Mr Puigdemont, 61, who fled to Belgium after the breakaway bid in October 2017 quickly collapsed, said that he would attend an event organised by his political party, Together for Catalonia, near Barcelona’s regional parliament building hours before a new regional government takes office.
He did not say when or how he would arrive in Spain.
The political event in Barcelona is likely to gather many Puigdemont supporters.
The Mossos D’Esquadra, the regional police in Catalonia, say that they intend to obey court orders to arrest Mr Puigdemont, if he does return.
In his announcement made on YouTube, Mr Puigdemont recognised that he “cannot attend freely” the scheduled parliamentary session and accused authorities of “a long persecution” over the unsuccessful breakaway attempt.
“This challenge must be answered and confronted,” he said.
Mr Puigdemont’s return is likely to generate renewed political tension over the issue of Catalan independence.

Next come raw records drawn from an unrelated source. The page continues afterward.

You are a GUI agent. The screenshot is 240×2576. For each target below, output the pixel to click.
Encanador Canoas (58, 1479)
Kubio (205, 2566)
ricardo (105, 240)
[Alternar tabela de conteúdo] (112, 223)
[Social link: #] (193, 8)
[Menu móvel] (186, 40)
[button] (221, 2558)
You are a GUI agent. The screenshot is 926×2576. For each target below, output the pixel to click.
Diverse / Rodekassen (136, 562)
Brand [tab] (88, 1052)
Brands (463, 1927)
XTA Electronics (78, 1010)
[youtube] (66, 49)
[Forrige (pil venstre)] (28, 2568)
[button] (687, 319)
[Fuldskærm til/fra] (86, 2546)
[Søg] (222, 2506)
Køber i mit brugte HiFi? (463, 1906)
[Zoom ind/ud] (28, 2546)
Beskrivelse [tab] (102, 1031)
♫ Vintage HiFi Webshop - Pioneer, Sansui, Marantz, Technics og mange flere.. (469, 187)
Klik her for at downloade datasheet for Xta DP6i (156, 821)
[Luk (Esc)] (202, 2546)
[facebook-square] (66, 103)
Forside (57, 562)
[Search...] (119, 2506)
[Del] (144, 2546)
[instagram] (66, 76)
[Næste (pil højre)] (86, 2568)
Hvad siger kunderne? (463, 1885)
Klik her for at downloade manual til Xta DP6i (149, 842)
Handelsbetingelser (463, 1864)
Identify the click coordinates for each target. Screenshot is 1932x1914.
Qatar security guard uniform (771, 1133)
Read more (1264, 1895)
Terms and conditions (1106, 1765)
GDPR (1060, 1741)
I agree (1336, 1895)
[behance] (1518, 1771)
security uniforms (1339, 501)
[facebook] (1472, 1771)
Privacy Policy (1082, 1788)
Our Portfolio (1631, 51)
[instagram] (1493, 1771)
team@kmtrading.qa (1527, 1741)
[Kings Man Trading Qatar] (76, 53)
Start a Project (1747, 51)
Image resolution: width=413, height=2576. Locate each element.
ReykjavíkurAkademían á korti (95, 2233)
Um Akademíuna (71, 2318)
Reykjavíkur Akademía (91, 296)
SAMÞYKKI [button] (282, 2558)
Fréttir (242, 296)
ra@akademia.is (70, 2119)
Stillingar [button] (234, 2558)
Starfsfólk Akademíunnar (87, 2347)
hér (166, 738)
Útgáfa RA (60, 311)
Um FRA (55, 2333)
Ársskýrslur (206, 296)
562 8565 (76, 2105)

The failed secession attempt triggered a protracted constitutional crisis in Spain.
Mr Puigdemont and his supporters have long taken a confrontational and at times provocative stance toward Spain’s central authorities, especially the Madrid-based government.
The former Catalan leader’s return threatened to complicate a deal brokered after months of deadlock between Salvador Illa’s Catalan Socialist Party and the other main Catalan separatist party and left-wing Esquerra Republicana.
That deal had ensured just enough support in Catalonia’s parliament for Mr Illa to become the next regional president in an investiture debate on Thursday, scheduled shortly after Mr Puigdemont’s first planned event and which will take place amid tight security.
Mr Puigdemont, who is wanted on charges of embezzlement during the secession attempt, has dedicated his career to the goal of carving out a new country in north-east Spain — a decades-long struggle.
His largely uncompromising approach has brought political conflict with other separatist parties as well as with Spain’s central government.
A contentious amnesty bill, crafted by Spain’s Socialist-led coalition government, could potentially clear Mr Puigdemont and hundreds of other supporters of Catalan independence of any wrongdoing in the illegal 2017 ballot.
But the bill, approved by Spain’s parliament earlier this year, is being challenged by the Supreme Court, which argues the pardon does not apply to embezzlement, unlike other crimes that Mr Puigdemont had previously been charged with.
Mr Puigdemont could be placed in pretrial detention.
Mr Puigdemont’s escape from Spain became the stuff of legend among his followers, and a huge source of embarrassment for Spanish law enforcement.
He is a celebrated figurehead for many Catalans who want to break away from the rest of Spain.
Earlier this year, Mr Puigdemont denied that he had hidden in a car trunk to avoid detection while slipping across the border after the referendum.
The subsequent legal crackdown landed several of his cohorts in prison until Prime Minister Pedro Sánchez’s government pardoned them.